_Task requirements_
Retype every record that appears below, unchanged.

_Data supplied_
※

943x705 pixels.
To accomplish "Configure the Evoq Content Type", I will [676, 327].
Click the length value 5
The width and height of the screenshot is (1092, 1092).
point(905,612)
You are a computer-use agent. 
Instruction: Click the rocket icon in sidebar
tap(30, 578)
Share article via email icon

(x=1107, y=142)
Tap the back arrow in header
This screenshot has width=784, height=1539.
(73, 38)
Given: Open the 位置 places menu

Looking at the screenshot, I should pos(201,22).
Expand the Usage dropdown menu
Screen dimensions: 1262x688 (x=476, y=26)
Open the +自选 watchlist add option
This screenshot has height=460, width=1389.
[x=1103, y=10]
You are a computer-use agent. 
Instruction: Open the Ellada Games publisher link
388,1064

※

_Answer box_
943x705 pixels.
To accomplish "Configure the Evoq Content Type", I will [676, 327].
Click the length value 5
The width and height of the screenshot is (1092, 1092).
point(905,612)
You are a computer-use agent. 
Instruction: Click the rocket icon in sidebar
tap(30, 578)
Share article via email icon

(x=1107, y=142)
Tap the back arrow in header
This screenshot has width=784, height=1539.
(73, 38)
Given: Open the 位置 places menu

Looking at the screenshot, I should pos(201,22).
Expand the Usage dropdown menu
Screen dimensions: 1262x688 (x=476, y=26)
Open the +自选 watchlist add option
This screenshot has height=460, width=1389.
[x=1103, y=10]
You are a computer-use agent. 
Instruction: Open the Ellada Games publisher link
388,1064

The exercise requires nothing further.